* [TEXTO DE LECTURA]
>>>

Luego suele suceder, en un breve momento de calma, una vez que he descubierto la idea, que me pregunte de dónde vienen esas imágenes, esas palabras que buscan rápido acomodo una detrás de la otra, hasta formar una oración coherente y sugestiva, una línea que nace preñada por otros renglones subordinados, como si un ente superior e intangible se inclinara para susurrarlas al oído. Suele acontecer justo antes de quedarme dormido, en ese impreciso espacio que va de la vigilia a la inconciencia, entonces me disciplino para estirar los dedos, buscar la hoja de papel, garabatear algunos fragmentos que me permitan recuperar parte de su significado una vez que haya vuelto de mi travesía onírica; pero también ha sido frecuente que la indolencia pueda más, y no pocas ideas se me han escapado al sucumbir a la flojera, a la pesadez de los párpados, al “mañana lo anoto, no lo voy a olvidar”.

Lo más triste es asumir al despertar que la inspiración estuvo ahí, literalmente al alcance de los dedos, pero el recuerdo no es completo, uno sólo recuerda que tuvo una idea, pero no el contenido de la idea; eso es muy frustrante. He leído que hay quien soluciona estas cosas a través del sueño, que el subconsciente le ofrece respuestas para solucionar un bloqueo creativo; a mí nunca me ha sucedido. Pero lo que me produce mucha curiosidad es la génesis literaria, la raíz narrativa que luego se extiende con vida propia, ensanchando sus partes, multiplicando los frutos y descargando con generosidad su savia nutritiva. Soy de la impresión que uno como escritor se alimenta de todo, hasta de los más mínimos detalles, porque incluso las minúsculas partículas tienen su esencia e historia particular; entonces me aprovecho de todo: aromas, sonidos, colores, frases, líneas en un libro, trazos en una pintura, la mirada de un desconocido, el compás de una tonada, porque la inspiración reside fragmentada, matizada, y sólo hay que prestar atención para juntar las piezas precisas y ensamblar el rompecabezas literario.

Pero me he desviado de la cuestión inicial: ¿qué es lo que exactamente propicia la historia? ¿De dónde proviene la necesidad de juntar letras para formar palabras y ordenar frases aleatorias que den vida a una historia específica? ¿Por qué la urgencia de volcar esas imágenes y sensaciones en una hoja en blanco? ¿Qué persigue el autor con cada alumbramiento diario, progresivo? Creo que la magia reside en el misterio, en el enigma, como uno de esos actos de prestidigitación que se observan en un mago; pero el encanto se desvanece si nos enteramos de la explicación, de la solución racional a un efecto visual que nos permite evadir la realidad por algunos minutos. Sólo que algunos somos muy curiosos, queremos ir tras bastidores y adentrarnos en el laberinto creativo de cada autor, sus motivos íntimos, el gatillo que acciona un proceso peculiar en cada uno. Porque la magia sigue allí, nada más quisiéramos ampliar sus contornos.

<<<

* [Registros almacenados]
>>>

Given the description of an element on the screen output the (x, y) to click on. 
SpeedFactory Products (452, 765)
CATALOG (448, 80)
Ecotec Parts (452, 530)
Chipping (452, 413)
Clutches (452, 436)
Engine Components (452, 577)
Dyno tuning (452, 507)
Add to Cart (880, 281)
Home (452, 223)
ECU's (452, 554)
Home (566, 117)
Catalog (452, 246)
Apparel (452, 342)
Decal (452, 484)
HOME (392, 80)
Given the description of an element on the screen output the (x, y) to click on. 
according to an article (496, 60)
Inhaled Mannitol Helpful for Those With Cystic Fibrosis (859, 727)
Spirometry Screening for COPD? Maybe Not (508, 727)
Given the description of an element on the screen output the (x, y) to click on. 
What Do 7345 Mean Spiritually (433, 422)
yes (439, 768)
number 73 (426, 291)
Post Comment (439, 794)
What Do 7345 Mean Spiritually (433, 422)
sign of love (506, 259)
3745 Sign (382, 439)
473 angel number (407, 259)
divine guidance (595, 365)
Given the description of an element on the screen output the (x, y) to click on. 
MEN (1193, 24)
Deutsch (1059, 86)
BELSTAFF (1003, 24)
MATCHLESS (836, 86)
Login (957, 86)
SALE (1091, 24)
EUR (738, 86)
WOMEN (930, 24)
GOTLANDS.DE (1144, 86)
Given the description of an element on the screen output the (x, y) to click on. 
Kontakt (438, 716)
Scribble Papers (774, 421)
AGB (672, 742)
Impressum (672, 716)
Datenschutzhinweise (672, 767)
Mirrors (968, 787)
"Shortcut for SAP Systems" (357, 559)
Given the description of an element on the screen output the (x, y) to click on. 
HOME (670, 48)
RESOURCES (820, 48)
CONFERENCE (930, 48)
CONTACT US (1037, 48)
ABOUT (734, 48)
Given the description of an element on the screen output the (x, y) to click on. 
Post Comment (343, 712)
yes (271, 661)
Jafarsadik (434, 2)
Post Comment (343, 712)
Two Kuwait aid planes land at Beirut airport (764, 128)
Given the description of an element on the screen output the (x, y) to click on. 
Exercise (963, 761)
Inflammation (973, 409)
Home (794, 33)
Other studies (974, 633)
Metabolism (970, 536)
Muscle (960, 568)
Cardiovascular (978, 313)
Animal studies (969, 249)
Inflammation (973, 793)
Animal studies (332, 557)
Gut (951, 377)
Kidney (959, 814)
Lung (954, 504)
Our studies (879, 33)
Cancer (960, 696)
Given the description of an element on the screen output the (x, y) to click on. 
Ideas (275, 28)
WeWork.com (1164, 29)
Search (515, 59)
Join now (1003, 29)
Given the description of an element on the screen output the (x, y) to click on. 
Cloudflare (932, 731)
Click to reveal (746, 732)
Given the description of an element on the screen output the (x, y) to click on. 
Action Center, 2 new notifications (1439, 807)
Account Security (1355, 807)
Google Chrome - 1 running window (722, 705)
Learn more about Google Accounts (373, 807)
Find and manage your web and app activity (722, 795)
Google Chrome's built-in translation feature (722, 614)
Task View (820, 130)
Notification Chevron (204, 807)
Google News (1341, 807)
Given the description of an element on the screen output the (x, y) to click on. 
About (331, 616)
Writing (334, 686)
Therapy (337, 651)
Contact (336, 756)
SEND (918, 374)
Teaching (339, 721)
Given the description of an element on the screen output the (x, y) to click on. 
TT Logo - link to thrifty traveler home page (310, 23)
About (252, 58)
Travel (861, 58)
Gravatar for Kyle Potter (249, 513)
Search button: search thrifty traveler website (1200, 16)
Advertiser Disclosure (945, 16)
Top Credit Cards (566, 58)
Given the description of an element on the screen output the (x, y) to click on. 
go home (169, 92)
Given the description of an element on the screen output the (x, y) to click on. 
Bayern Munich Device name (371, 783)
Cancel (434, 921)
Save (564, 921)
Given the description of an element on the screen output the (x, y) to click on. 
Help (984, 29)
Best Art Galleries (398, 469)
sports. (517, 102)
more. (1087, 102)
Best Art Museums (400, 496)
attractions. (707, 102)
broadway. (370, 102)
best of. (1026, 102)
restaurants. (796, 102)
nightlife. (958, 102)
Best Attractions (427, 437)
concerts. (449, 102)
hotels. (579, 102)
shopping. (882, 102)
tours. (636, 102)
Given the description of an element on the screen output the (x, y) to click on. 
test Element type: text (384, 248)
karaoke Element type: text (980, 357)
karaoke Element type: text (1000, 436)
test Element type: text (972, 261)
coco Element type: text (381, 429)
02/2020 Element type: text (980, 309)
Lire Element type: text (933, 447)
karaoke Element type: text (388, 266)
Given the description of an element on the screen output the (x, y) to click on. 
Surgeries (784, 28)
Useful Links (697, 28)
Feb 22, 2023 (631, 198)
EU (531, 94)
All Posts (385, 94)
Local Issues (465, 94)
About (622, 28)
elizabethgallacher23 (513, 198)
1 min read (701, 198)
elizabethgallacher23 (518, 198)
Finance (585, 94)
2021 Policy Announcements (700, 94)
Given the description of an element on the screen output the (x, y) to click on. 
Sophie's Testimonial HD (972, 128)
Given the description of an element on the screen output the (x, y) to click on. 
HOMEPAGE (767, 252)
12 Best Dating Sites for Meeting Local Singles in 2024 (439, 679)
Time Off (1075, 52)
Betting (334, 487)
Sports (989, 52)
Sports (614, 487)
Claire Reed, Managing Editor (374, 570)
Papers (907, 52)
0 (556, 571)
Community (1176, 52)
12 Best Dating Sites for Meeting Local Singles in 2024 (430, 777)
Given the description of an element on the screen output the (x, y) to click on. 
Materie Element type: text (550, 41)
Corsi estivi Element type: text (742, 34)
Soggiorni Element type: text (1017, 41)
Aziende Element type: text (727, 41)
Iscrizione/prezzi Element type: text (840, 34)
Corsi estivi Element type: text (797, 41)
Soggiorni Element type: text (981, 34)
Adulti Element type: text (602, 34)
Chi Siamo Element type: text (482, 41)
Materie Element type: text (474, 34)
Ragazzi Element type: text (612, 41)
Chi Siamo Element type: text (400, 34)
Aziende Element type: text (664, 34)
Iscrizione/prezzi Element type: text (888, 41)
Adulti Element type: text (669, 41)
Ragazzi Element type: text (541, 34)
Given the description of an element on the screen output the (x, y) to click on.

<<<

* [DESCRIPCIÓN DE LA TAREA]
Según el texto de lectura, ¿qué hace que el encanto de la magia se desvanezca? Responda basándose únicamente en el texto de lectura.

* [TAREA RESUELTA]
Enterarse de la explicación, de la solución racional a un efecto visual que permite evadir la realidad por algunos minutos.